I did wind up meeting DOB through law school, but then neither of us practiced law, and we even lived in a state where it was impossible to be licensed. Then we moved back to where we could be licensed, but he got hired and I started free-lancing and things looked like they would stay that way for a long time.

Last year I was taking the kids on one of our weekly hike/park days and I noticed the trail we were on went right behind an office park, including the offices of a local firm.

"Hey," I thought, "If I were practicing law more regularly, this would be the place to do it." Cities and desks I hate, but having a little trail by the creek leading down to the beach right out the door would do a lot toward making it survivable. (There just aren't that many jobs involving analysis and debate that also involve a lot of time outdoors. Street preaching, maybe?)

Well, late this year the road took an unexpected hairpin and all of a sudden . . . here we are. Starting our own firm as of January 1. And, what do you know, but the CPA firm that DOB knew that was eager to lease him office space--is in that very same office park. Technically I've hired him, as I'm maintaining majority control of my corporation, but as he's the rainmaker he's pretty sure he has job security.

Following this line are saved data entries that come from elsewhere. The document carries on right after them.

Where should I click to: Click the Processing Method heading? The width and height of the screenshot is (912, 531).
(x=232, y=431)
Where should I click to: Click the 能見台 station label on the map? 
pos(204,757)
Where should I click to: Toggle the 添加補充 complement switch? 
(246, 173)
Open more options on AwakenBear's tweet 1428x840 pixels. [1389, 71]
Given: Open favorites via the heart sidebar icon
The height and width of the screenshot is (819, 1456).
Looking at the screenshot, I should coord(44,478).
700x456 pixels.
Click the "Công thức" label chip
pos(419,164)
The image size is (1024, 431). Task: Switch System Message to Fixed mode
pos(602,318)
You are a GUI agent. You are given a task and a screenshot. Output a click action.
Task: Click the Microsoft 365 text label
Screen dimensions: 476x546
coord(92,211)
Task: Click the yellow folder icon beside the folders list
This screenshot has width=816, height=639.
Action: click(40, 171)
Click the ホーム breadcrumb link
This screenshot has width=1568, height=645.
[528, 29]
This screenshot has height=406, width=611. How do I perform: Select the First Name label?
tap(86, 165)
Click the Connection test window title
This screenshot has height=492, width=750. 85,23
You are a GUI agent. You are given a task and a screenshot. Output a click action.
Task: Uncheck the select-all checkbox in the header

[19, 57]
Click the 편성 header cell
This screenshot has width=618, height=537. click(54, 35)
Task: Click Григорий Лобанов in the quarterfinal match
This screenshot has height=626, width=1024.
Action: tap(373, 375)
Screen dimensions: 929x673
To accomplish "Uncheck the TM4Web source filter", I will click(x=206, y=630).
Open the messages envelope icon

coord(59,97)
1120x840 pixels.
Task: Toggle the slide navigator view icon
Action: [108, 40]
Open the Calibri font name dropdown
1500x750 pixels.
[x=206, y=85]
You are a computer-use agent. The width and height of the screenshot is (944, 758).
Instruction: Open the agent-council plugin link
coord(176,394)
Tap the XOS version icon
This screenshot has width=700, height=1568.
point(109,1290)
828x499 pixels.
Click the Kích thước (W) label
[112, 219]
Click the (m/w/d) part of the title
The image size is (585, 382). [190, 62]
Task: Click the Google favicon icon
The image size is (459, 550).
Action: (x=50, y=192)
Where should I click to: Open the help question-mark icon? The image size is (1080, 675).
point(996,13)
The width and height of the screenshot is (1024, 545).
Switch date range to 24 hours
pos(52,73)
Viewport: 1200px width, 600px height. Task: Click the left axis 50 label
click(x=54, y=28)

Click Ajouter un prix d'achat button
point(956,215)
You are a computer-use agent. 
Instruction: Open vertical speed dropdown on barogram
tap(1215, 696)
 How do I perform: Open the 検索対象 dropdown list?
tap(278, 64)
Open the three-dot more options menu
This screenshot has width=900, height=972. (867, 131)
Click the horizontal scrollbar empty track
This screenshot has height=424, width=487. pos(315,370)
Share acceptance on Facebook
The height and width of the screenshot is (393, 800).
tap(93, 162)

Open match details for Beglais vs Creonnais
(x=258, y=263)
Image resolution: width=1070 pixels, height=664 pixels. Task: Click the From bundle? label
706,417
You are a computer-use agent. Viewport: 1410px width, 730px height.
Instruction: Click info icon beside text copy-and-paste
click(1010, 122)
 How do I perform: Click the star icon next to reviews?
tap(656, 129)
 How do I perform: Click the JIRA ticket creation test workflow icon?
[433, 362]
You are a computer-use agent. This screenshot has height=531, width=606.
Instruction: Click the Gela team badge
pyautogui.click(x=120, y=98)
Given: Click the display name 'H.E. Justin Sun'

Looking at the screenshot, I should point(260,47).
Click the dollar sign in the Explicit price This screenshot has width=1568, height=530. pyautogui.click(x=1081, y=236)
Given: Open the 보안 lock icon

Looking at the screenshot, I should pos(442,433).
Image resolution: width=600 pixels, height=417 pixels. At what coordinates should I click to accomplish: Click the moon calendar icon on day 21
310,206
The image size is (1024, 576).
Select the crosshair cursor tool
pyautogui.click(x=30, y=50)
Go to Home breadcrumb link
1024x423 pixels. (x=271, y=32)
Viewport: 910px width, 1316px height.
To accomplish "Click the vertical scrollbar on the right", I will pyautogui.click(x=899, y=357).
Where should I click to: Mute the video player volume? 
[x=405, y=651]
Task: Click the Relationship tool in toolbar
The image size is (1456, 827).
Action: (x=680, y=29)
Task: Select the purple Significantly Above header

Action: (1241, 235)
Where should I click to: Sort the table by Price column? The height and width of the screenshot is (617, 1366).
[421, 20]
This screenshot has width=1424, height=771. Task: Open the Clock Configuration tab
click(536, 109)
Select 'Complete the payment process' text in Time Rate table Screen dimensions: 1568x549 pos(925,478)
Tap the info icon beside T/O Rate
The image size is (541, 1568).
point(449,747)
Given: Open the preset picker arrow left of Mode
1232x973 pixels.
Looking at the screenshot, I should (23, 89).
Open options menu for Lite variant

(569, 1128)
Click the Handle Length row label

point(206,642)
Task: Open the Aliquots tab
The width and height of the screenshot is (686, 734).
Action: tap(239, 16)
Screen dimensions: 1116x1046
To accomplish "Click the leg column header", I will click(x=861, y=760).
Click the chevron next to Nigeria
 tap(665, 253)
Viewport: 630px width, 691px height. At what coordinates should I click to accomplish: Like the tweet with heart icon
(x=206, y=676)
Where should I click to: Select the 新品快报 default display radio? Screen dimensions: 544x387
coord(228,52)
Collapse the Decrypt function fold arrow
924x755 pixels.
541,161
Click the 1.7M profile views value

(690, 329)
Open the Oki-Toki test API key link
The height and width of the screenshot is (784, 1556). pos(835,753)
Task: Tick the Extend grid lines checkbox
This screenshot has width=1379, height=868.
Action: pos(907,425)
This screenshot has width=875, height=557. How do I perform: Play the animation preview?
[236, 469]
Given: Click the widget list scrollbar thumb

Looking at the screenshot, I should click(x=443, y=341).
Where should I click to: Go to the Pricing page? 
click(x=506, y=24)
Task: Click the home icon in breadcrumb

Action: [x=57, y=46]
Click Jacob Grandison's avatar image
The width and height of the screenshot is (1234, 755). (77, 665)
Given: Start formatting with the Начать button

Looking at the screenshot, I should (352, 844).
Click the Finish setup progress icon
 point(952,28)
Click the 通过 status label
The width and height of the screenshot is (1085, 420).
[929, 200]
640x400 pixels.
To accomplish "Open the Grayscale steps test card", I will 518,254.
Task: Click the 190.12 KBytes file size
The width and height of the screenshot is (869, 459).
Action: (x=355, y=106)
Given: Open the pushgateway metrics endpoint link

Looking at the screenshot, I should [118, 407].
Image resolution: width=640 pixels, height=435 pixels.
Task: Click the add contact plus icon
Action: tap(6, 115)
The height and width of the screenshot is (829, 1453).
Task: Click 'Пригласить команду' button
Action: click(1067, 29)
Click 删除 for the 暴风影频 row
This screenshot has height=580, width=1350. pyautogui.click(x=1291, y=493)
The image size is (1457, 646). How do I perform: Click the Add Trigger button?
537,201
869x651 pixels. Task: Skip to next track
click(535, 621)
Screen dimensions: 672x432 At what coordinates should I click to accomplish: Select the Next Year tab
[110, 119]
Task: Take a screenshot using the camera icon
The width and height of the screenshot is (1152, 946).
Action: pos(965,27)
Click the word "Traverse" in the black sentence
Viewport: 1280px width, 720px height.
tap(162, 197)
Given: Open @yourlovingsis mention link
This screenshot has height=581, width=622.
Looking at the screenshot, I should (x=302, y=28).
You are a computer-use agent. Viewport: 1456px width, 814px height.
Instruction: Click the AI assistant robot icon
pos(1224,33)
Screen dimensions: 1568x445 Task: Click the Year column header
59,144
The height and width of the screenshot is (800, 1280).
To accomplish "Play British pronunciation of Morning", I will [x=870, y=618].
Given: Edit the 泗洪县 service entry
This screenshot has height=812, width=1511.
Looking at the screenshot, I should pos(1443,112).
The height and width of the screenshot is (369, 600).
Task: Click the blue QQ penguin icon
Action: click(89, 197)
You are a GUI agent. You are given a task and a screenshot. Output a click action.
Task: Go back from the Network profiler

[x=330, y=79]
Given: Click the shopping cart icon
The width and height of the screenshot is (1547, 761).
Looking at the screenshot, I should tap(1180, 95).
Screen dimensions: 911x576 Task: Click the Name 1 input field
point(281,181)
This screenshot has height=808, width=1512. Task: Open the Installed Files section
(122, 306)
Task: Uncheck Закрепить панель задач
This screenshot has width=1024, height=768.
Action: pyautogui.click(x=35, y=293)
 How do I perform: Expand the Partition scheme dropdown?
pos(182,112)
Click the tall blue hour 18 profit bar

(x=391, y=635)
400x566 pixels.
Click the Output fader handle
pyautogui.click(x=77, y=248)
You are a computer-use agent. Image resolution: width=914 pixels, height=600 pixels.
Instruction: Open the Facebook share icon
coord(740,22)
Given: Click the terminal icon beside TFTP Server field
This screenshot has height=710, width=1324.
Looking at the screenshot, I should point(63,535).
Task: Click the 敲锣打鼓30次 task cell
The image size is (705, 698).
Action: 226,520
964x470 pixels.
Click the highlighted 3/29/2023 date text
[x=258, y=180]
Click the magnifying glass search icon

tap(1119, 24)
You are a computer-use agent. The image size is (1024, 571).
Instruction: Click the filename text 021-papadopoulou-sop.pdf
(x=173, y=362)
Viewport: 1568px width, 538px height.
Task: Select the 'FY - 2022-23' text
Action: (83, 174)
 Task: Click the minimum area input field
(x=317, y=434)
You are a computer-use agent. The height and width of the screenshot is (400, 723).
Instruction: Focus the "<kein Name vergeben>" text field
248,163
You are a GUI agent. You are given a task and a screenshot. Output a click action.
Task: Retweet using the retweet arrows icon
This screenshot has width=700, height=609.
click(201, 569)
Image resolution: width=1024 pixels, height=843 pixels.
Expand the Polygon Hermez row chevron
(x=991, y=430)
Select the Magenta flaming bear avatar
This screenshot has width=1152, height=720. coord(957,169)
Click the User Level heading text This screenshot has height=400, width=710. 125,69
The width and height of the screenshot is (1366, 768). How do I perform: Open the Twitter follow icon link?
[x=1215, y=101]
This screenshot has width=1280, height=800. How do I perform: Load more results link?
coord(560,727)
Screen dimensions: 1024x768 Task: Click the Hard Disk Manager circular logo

Current plans are for me to work primarily from home doing drafting and research, maybe going in once a week and filling in at court from time to time, while continuing to home school. Right now DOB is still in transition, wrapping things up at his old firm. We are going crazy trying to set up phones and email and computers and insurance and all that stuff. We'll see how it all shakes out. I'm sure the road will stay curvy.

I do have one specific goal for the year: Green eggs. I've decided to add vegetables to breakfast. I abhor smoothies, but a mess of fried green stuff with eggs is a tasty way to start the day, and right now fat is rated as healthy, so I'll enjoy it. I was going to set a goal of not remodeling anything but the new law office to be is . . . of all colors . . . bright blue.